INPUT MATERIAL:
□ □ □

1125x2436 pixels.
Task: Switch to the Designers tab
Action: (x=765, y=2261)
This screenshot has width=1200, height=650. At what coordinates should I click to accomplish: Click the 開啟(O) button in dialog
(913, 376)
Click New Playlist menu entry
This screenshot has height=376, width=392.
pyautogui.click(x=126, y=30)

□ □ □

EXERCISE REQUIREMENTS:
In the listing above, the lines from the one containing "This screenshot has width=1200, height=650." through the last line are to be returned exactly.

ANSWER:
This screenshot has width=1200, height=650. At what coordinates should I click to accomplish: Click the 開啟(O) button in dialog
(913, 376)
Click New Playlist menu entry
This screenshot has height=376, width=392.
pyautogui.click(x=126, y=30)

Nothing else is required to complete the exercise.